The use of red phosphorus as a flame retardant of polymeric materials is widely described, in the patent literature, according to which red phosphorus powder is employed in percentages depending on the nature of the polymeric material, generally in admixture with coadjuvant substances.
It is also known that red phosphorus, in the open air, reacts with oxygen and water vapor, so evolving, besides oxygenated acids, also phosphine, which is known to be very toxic, what results in a serious drawback for the above-mentioned use of red phosphorus, both, and chiefly, during the incorporation of same into the polymeric materials, as the relevant operative conditions, particularly the molding step, magnify the aforesaid undesired phenomenon to such an extent as to prevent said technical use of red phosphorus, and during the storage and handling which precede such incorporation.

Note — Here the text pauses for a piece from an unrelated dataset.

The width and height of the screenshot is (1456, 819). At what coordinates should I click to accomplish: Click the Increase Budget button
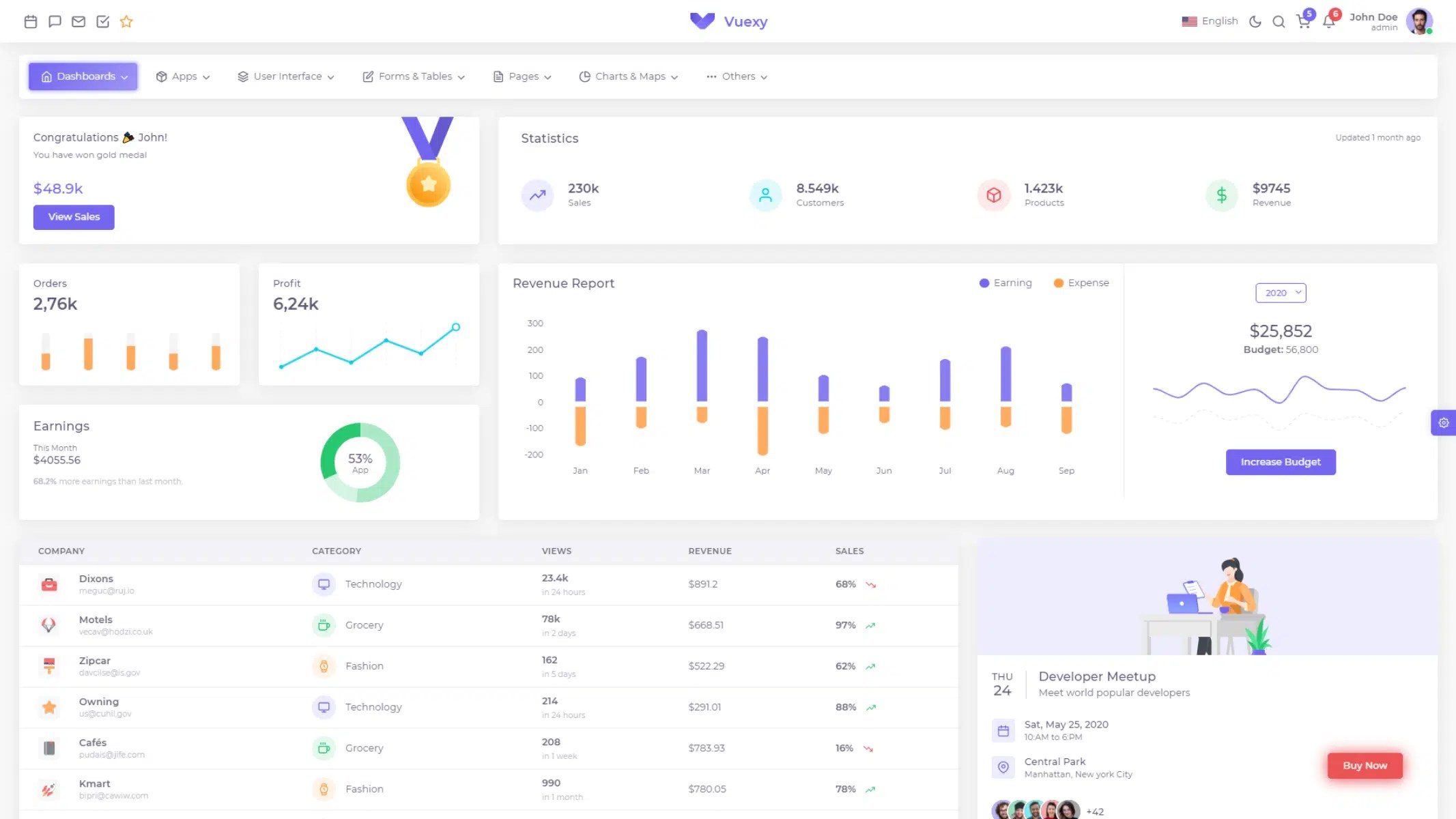[1281, 462]
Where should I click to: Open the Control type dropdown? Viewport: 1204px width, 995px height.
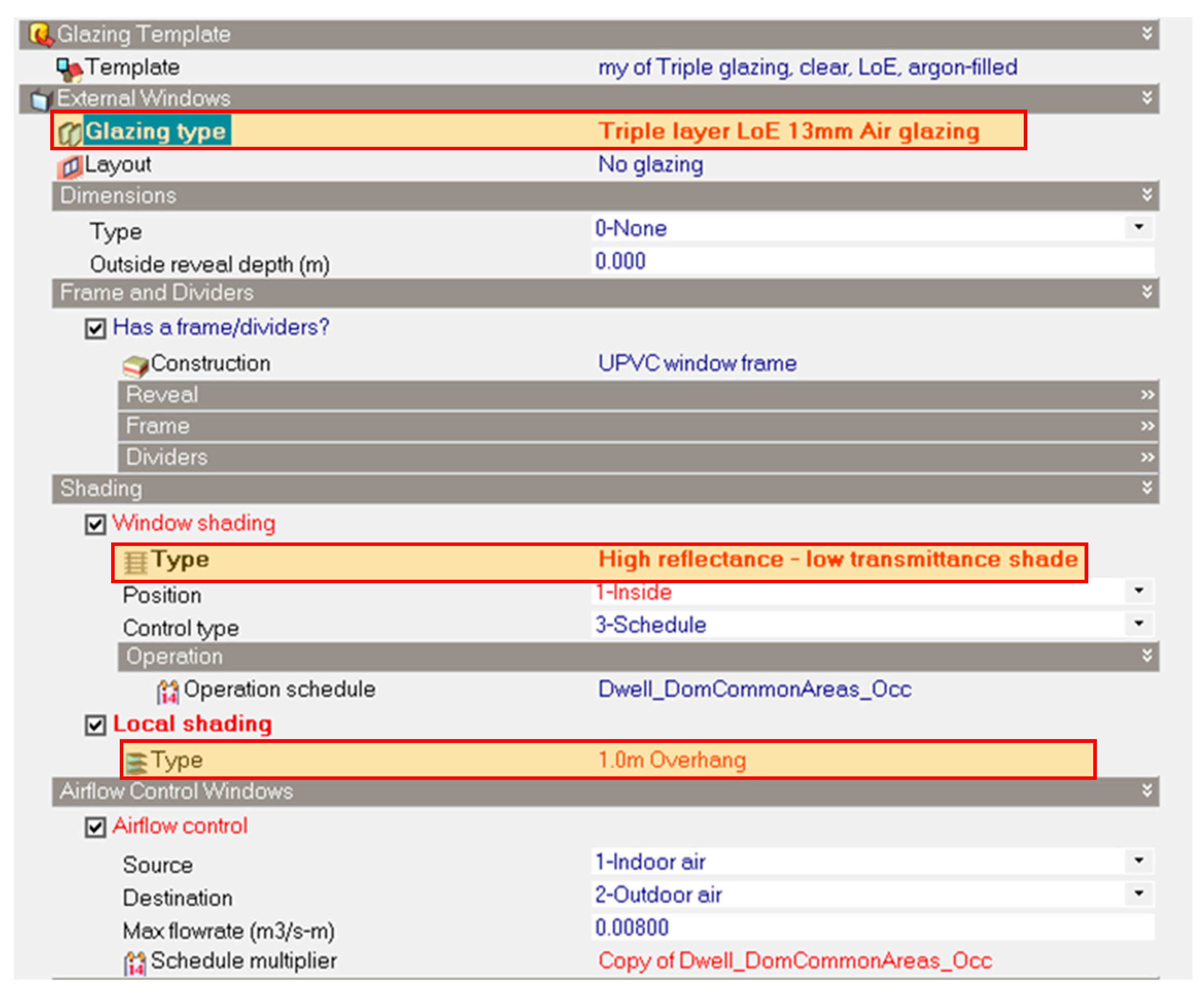(1139, 624)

Many processes have been described in the past, which aimed at stabilizing red phosphorus powder against phosphine forming by mixing or encapsulation of this powder with various materials, such as, for example, potassium silicate, silver nitrate, aluminium hydroxide, copper sulphate with copper chloride, condensates of bisphenol A with cyanuric chloride, magnesium or aluminium salts of ethylenediamine-tetra-acetic acid, chlorinated waxes, liquid chlorinated paraffins, melamine, melamine resins, phenol-formaldehyde resins, epoxy resins, polyacrylonitrile etc.; the known processes, however, exhibit the drawback of providing an insufficient stabilization to phosphine forming.